NOTE: Your SimpleSAMLphp SP must be configured to use something other than "phpsession" (the default) for session storage. The alternatives are memcache or sql. The sql option was added in SimpleSAMLphp version 1.7. The simplest solution for folks running SimpleSAMLphp version 1.7 or higher is to edit the SimpleSAMLphp config/config.php by setting store.type => 'sql' and 'store.sql.dsn' => 'sqlite:/path/to/sqlitedatabase.sq3'
Just-in-time provisioning of Drupal user accounts based on SAML attributes (configurable).
Automatic role assignment based on SAML attributes (configurable).
Dual mode - support for traditional Drupal accounts and SAML-authenticated accounts at the same time (configurable).

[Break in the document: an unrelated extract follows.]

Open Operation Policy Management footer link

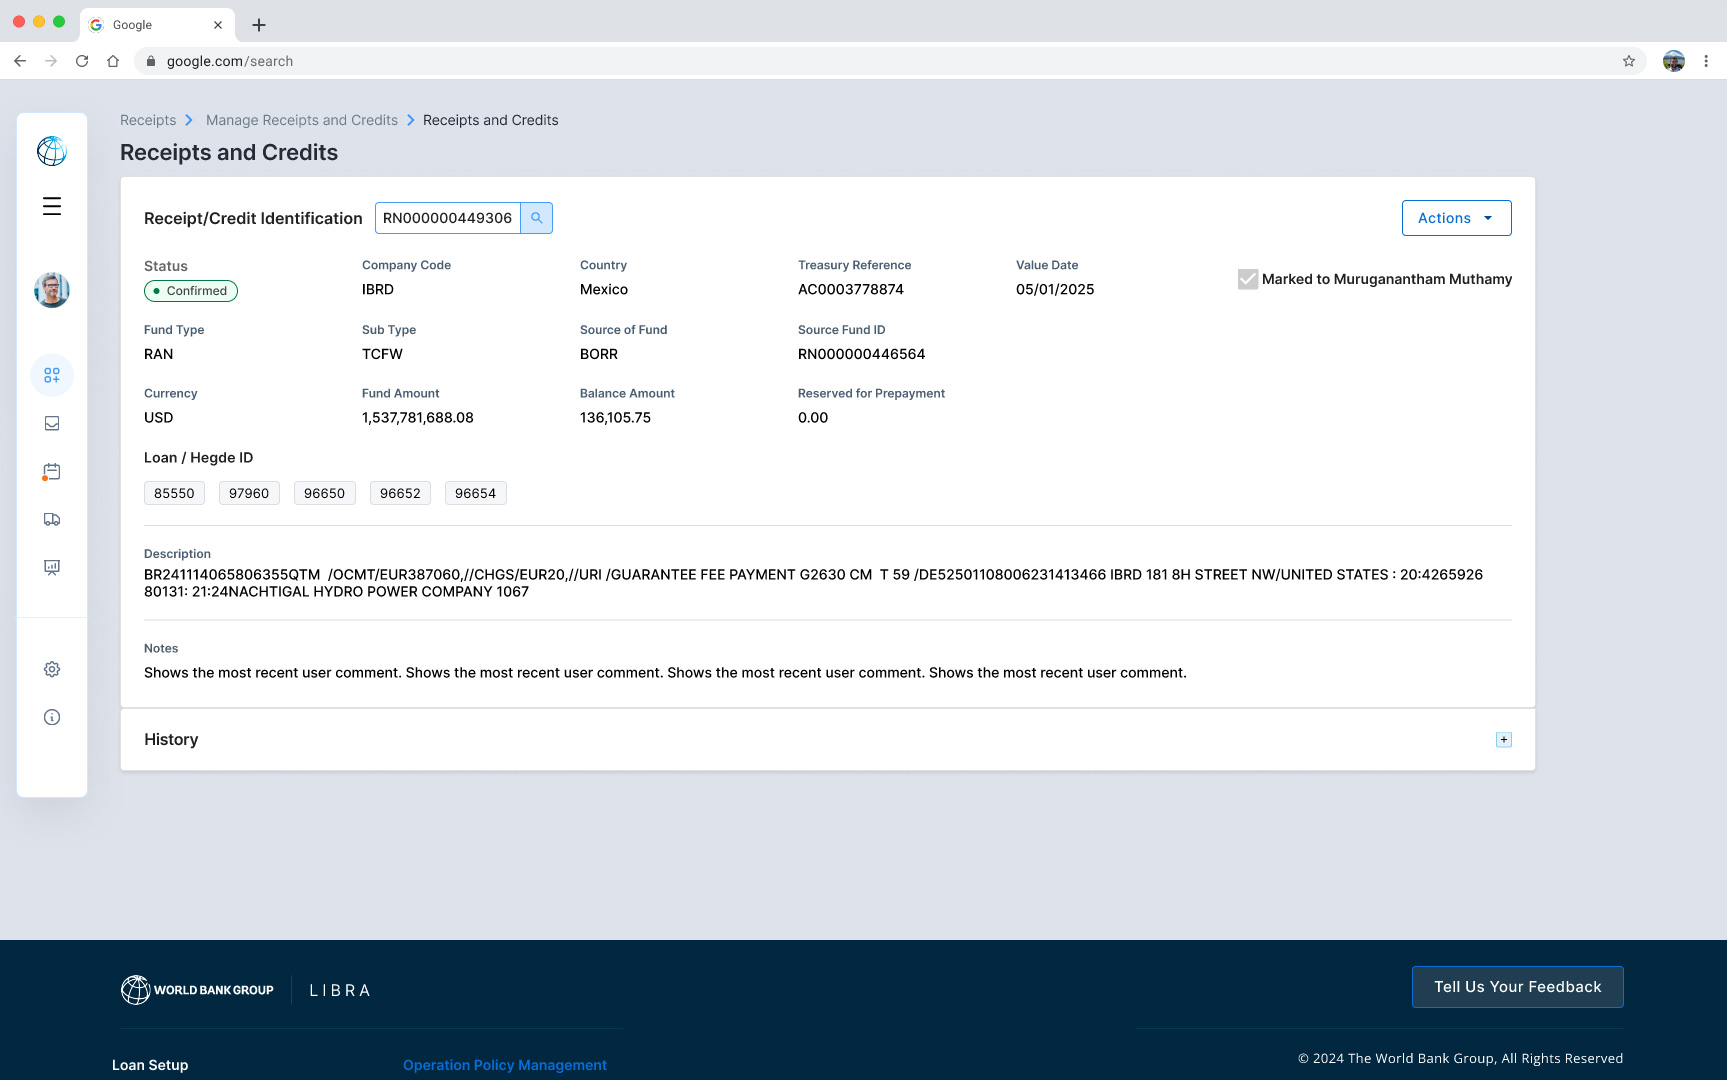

The Paranoia module attempts to identify all the places that a user can evaluate PHP via Drupal's web interface and then block those. It reduces the potential impact of an attacker gaining elevated permission on a Drupal site.
Since Drupal 7 is more restrictive in allowing multiple failed logins, using different names (in 6.x version) is not needed any longer. These are the features of 7.x version.
User one account is protected from viewing and editing. Users -- even with 'Administer users' permission -- will be denied access.
User one account is hidden from user listing page, admin/people.
User one account is hidden from user lists such as in blocks, Who's New and Who's Online. User One provides its own version of Who's Online block for correct count of logged in users besides hiding user one.
User One exposes Drupal's built-in values to change otherwise inaccessible such as number of allowed login attempts and time window to remember such login attempts.
While Drupal temporarily deny login after multiple failed logins, User One goes one step further to allow permanently block such IPs automatically and notify the site admin.
Encrypt is a Drupal module that provides an application programming interface (API) for performing two-way data encryption. It allows modules to encrypt data such that it can be decrypted using the same key that was used to encrypt the data. This is useful for storing sensitive information. This module is an API that other modules can use to encrypt data. It doesn't provide any user-facing features of its own, aside from administration pages to manage configuration.
Second-factor authentication for Drupal sites. Drupal provides authentication via something you know -- a username and password while TFA module adds a second step of authentication with a check for something you have -- such as a code sent to (or generated by) your mobile phone.